After the beginning of perestroika, demand for military production declined significantly, and the Pivdenmash product line was expanded to include non-military uses such as civilian machinery. One line of products added after 1992 are trolleybuses. Models include the articulated YuMZ T1 (1992–2008), its non-articulated brother YuMZ T2 (1993–2008) and more modern YuMZ E-186 (2005–2006) which features a low floor cabin. Leonid Kuchma, long-time chief manager (1986–1992) of the company, became the Prime Minister in 1992, and later President of Ukraine in 1994.
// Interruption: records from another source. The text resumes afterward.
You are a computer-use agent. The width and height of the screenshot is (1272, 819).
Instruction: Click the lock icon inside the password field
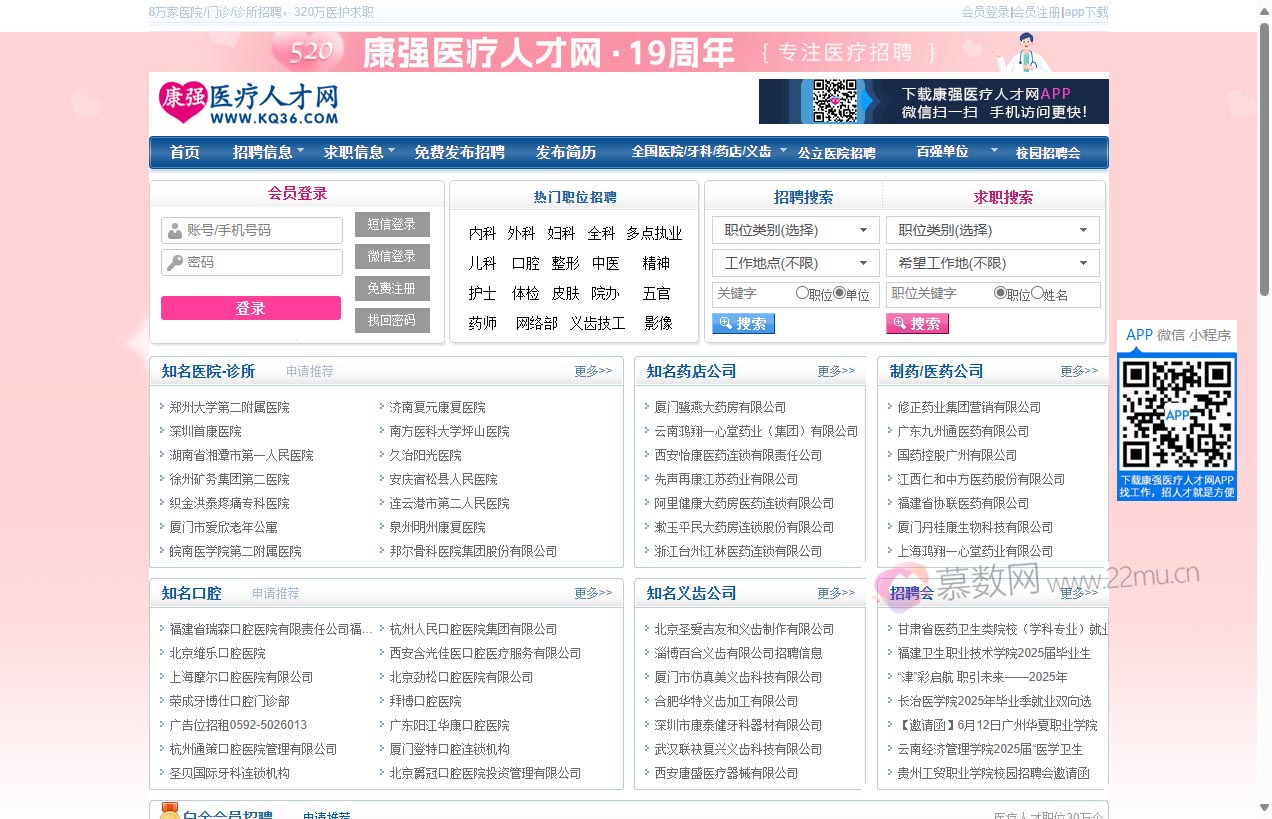(x=173, y=262)
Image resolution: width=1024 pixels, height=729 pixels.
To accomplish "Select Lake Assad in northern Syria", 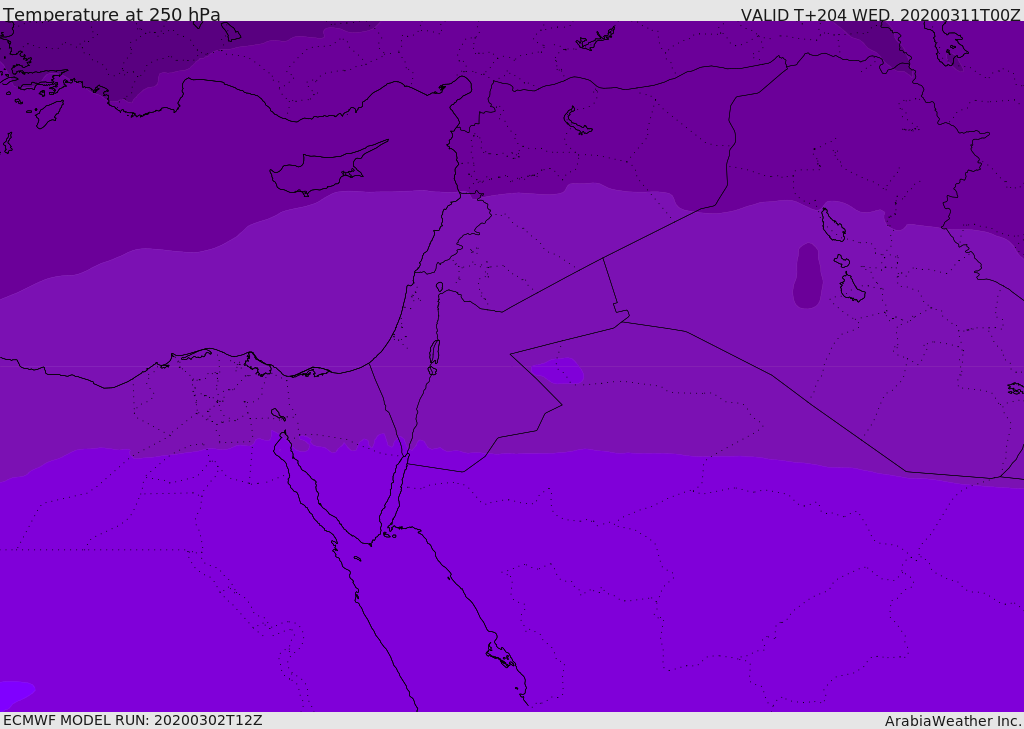I will (577, 122).
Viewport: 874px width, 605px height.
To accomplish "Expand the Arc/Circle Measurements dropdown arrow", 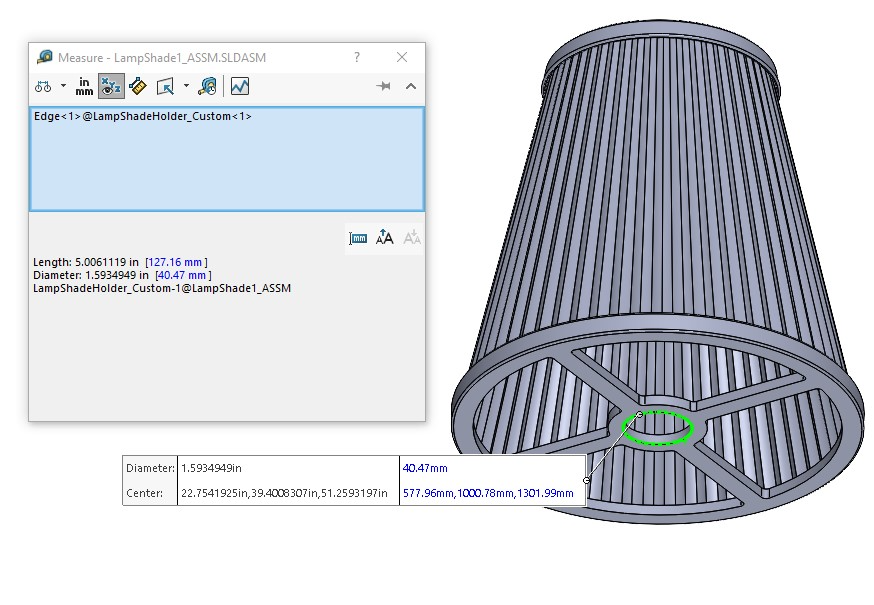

In addition to production facilities in Dnipro, Pivdenne Production Association includes the Pavlohrad Mechanical Plant, which specializes in producing solid-fuel missiles. Pivdenmash's importance was further bolstered by its links to Ukraine's former President Leonid Kuchma, who worked at Pivdenmash between 1975 and 1992. He was the plant's general manager from 1986 to 1991.

In February 2015, following a year of strained relations, Russia announced that it would sever its "joint program with Ukraine to launch Dnepr rockets and [was] no longer interested in buying Ukrainian Zenit boosters, deepening problems for [Ukraine's] space program and its struggling Pivdenmash factory". With the loss of Russian business some thought that the only hope for the company was increased international business which seemed unlikely in the time frame available. Bankruptcy seemed certain as of February 2015, but was averted.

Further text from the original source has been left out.